-- TASK DETAILS --
Among the records below, find each line bearing the word "titánů" and copy it.
·····
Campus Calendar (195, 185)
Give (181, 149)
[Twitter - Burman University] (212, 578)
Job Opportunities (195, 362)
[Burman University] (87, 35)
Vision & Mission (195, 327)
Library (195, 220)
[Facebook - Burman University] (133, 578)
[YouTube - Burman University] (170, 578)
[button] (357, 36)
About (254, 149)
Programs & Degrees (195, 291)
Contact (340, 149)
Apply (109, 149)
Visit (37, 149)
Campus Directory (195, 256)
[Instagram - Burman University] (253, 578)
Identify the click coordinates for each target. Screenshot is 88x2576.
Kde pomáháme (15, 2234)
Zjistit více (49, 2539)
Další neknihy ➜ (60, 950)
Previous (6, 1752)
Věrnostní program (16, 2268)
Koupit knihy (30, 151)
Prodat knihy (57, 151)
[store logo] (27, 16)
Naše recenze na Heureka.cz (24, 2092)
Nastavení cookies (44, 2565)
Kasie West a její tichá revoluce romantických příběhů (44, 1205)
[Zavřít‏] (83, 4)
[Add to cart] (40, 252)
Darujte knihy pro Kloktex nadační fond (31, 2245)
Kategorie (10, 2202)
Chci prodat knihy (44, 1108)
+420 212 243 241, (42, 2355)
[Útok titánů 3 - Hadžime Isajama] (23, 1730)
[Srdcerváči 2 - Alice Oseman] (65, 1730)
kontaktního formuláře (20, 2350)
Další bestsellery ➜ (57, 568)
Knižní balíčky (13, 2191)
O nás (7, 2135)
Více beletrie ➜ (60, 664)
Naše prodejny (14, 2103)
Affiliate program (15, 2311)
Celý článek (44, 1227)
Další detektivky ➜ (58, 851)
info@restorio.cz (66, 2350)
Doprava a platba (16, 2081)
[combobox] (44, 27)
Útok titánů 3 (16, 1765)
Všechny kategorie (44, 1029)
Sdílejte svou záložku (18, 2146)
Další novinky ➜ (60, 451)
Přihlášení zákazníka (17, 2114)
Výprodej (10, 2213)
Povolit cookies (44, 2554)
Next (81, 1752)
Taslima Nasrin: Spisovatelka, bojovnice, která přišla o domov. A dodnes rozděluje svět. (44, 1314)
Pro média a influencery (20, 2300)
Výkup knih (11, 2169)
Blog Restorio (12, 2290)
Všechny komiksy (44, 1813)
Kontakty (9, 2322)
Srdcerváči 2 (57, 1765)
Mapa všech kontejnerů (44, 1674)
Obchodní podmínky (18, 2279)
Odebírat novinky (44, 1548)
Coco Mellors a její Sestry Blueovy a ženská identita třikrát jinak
·····
-- COMPLETED EXERCISE --
[Útok titánů 3 - Hadžime Isajama] (23, 1730)
Útok titánů 3 (16, 1765)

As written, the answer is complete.